WORK INSTRUCTION = Given the records underneath, please repeat exactly the lines from the line with "Task: Expand the Renk efsanesi color legend" through the line with "This screenshot has width=800, height=404.", passing over any picture.

WORKING DATA =
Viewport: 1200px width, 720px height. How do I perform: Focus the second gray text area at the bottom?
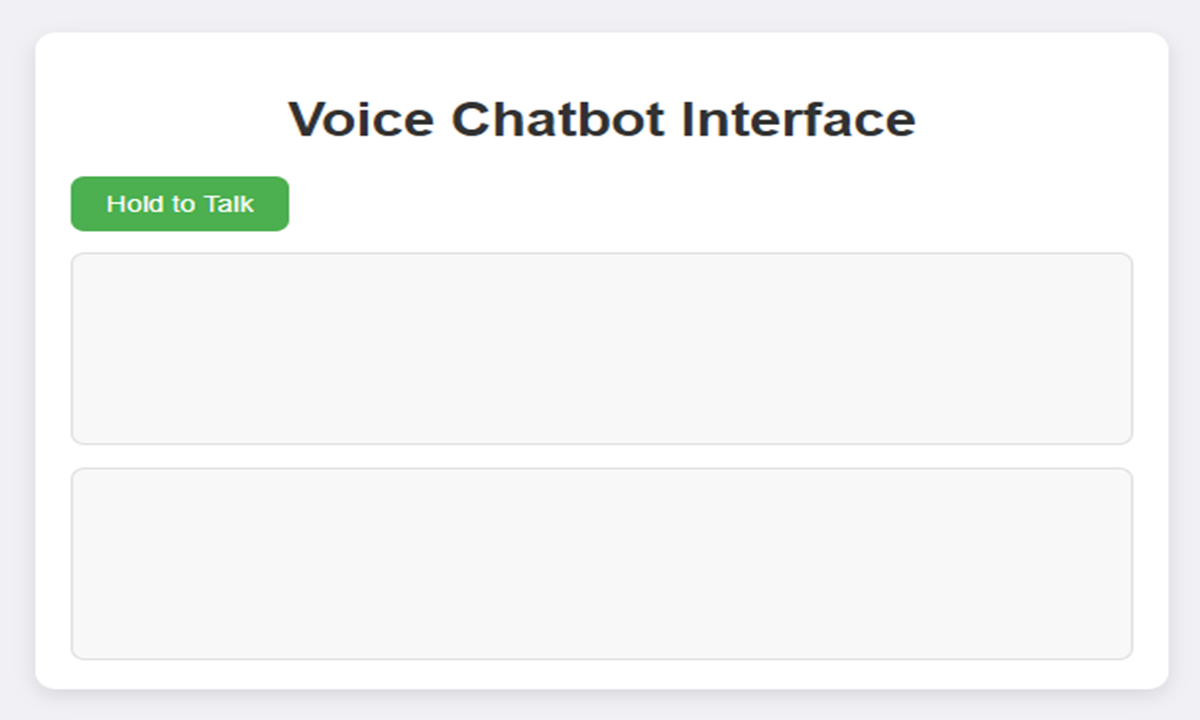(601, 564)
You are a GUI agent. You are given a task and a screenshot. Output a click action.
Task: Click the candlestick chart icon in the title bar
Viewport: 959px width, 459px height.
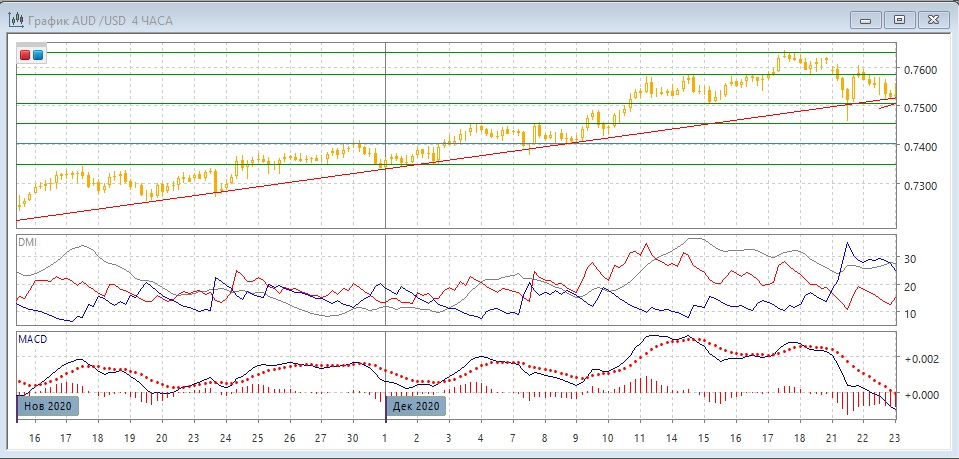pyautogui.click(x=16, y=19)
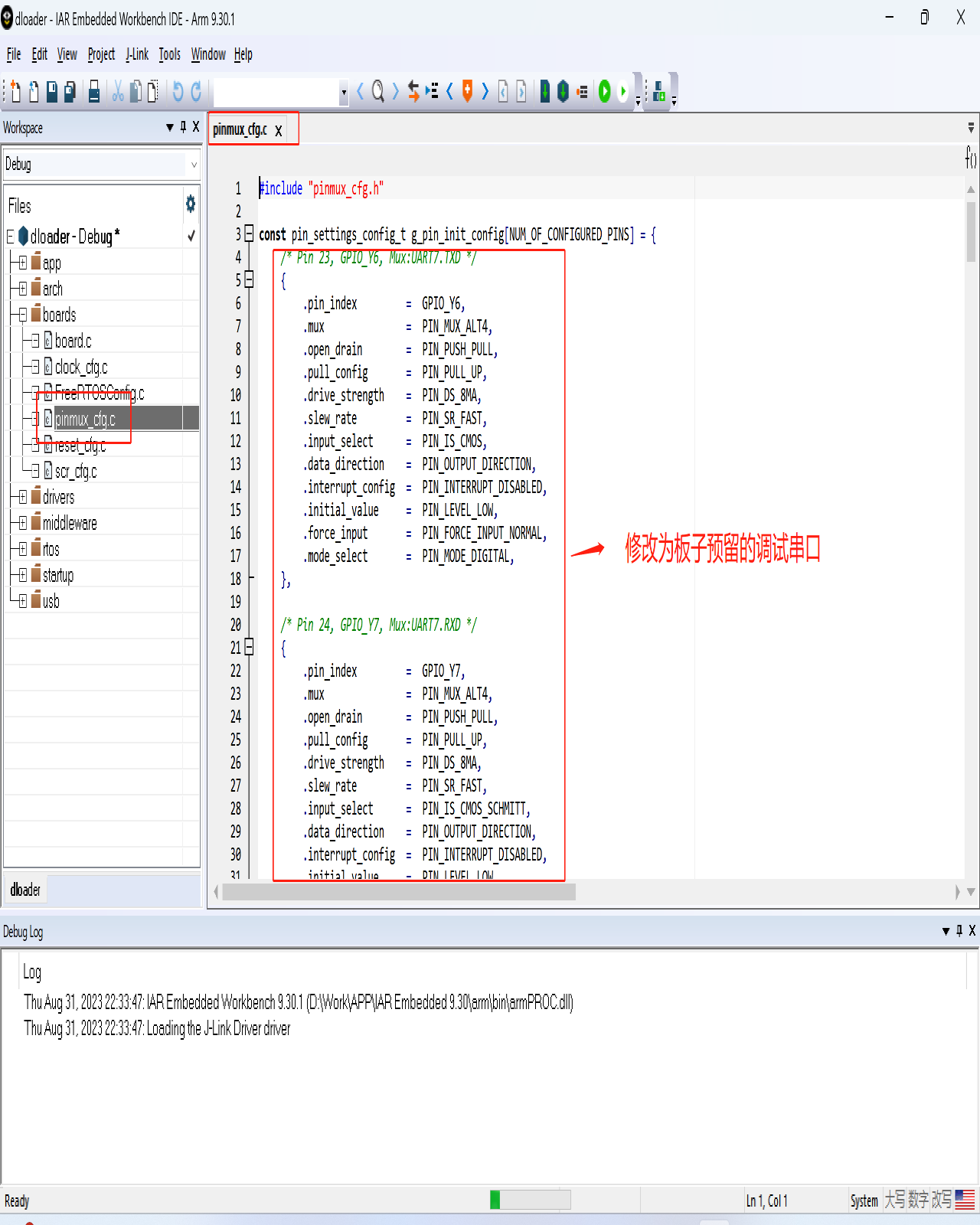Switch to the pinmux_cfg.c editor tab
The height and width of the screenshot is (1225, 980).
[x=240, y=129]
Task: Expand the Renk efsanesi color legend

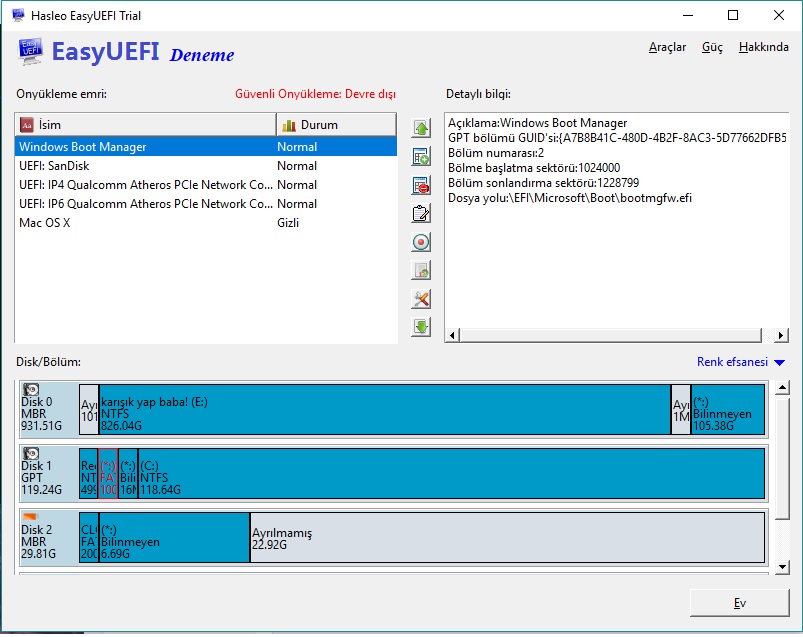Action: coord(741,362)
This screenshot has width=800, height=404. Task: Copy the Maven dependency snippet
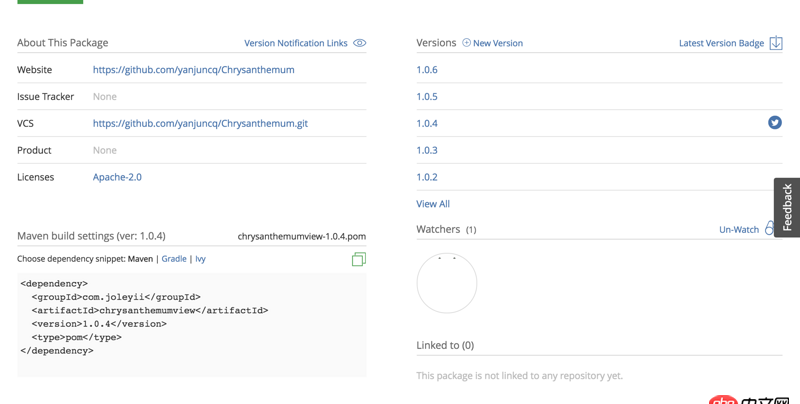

* * *

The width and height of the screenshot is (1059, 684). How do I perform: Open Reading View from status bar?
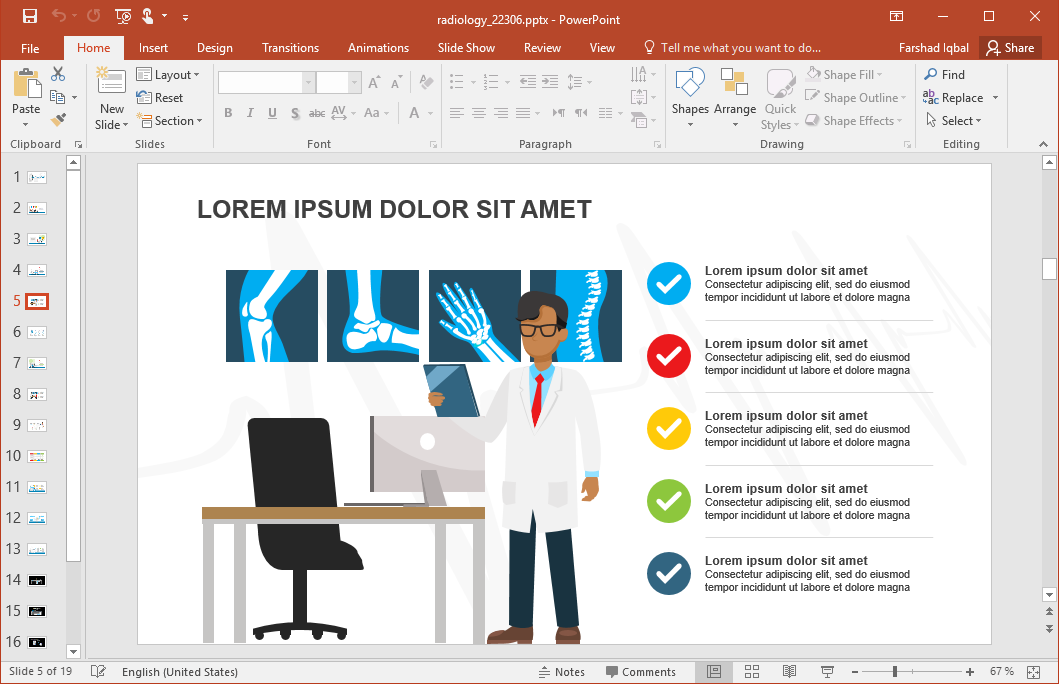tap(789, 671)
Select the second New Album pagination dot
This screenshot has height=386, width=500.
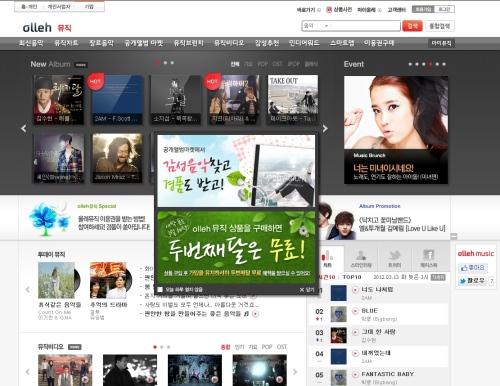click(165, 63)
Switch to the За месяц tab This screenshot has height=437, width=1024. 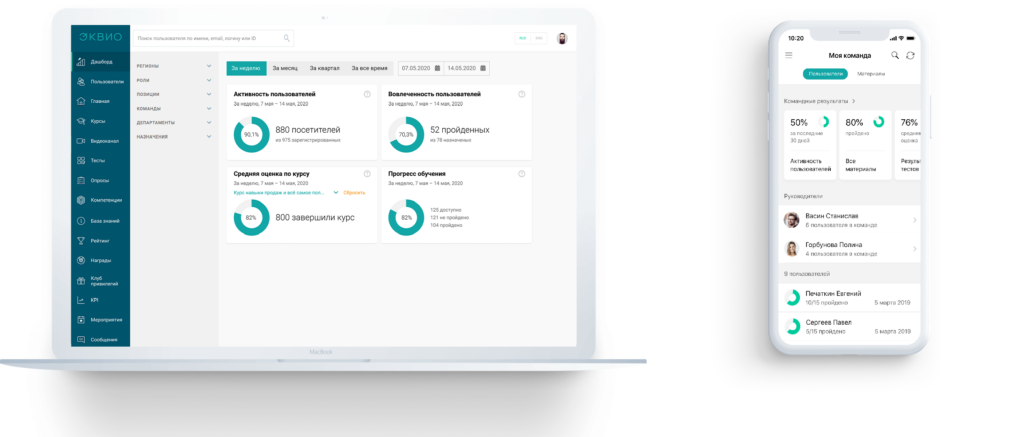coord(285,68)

* * *

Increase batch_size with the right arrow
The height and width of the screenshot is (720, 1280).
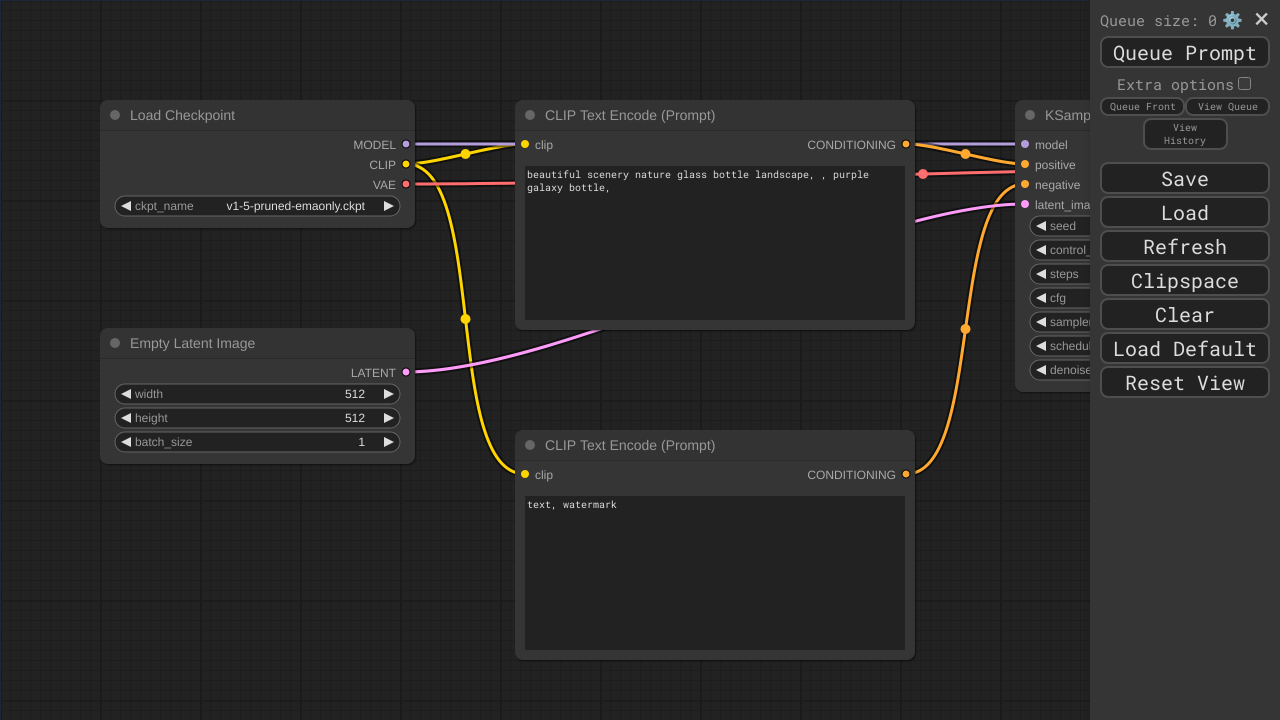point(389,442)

ANSWER TO THIS EXERCISE =
Task: Expand the Renk efsanesi color legend

Action: coord(741,362)
This screenshot has width=800, height=404. Task: Copy the Maven dependency snippet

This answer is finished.